I will be honest, for a long time I had avoided buying this book, not for any particular reason, other than the fact that I tend to veer away from self help books. Just because.
It wasn’t until one of my favourite authors, Elizabeth Gilbert, had recommended reading this book in an interview, that made me take the plunge and buy it.
This book is not an easy read.
Not because it hasn’t been written beautifully; it has.
Brené uses her storytelling muscle to perfection.
It’s not an easy read because while there’s a process to rising strong,Brené teaches us that it’s not easy. That we need to sit with our discomfort. That we need to name shame. That we can’t do it all. And as a human being, this is a hard fact to accept.
I love the fact that the book is rich with anecdotes from Brené’s own life.
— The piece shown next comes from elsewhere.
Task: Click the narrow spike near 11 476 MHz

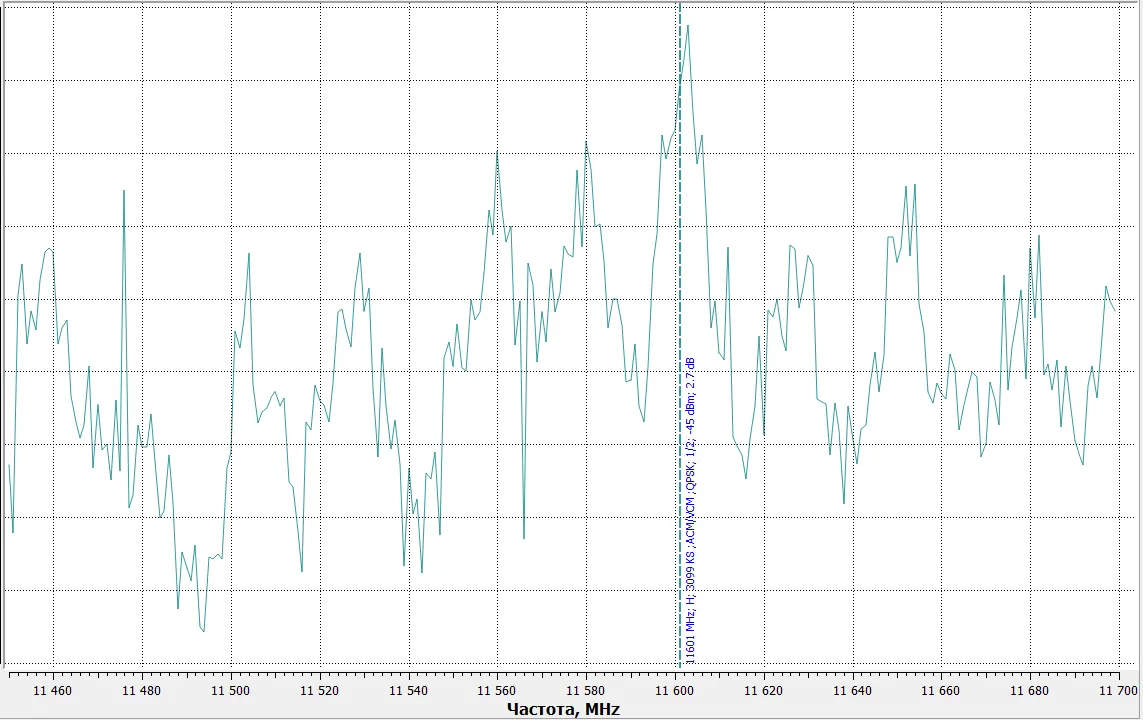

This, to me, is part of the strength of the book.
This then coupled with research she has done blows the book out of the waters because her research provide us with a way to talk with each other about the ideas and feelings and fears we’ve all had but haven’t quite known how to articulate.
It’s like we’ve all had a sense of the concepts Brené studies—specifically shame, vulnerability, and courage—but never before have we had the words to fully express what we’ve been feeling, or to share with each other our experiences.
One of the most powerful practices I learned from Rising Strong is the idea of incorporating into our lives and communications the phrase, “the story I’m making up is….” That is, recognising and acknowledging that the interpretations of events we’ve created in our heads—the stories from which our fears flow—are maybe, just maybe, not one hundred percent accurate.
Albeit I think it’s a difficult concept to embrace, especially when we’re dealing with people whose actions so very thoroughly conflict with our own needs and values. Personally, I think if more of us could embrace that belief in our day-to-day dealings, it could have a profound impact on our interactions and our world.
It’s probably worth mentioning now, that at times I did however feel that some sections were quite repetitive and simply there to pad the book out, which annoyed me a little. Still definitely worth fighting through it though, just be aware of that.
I would recommend this book, to anyone who wishes to move forward in a positive way and have more rewarding relationships with others.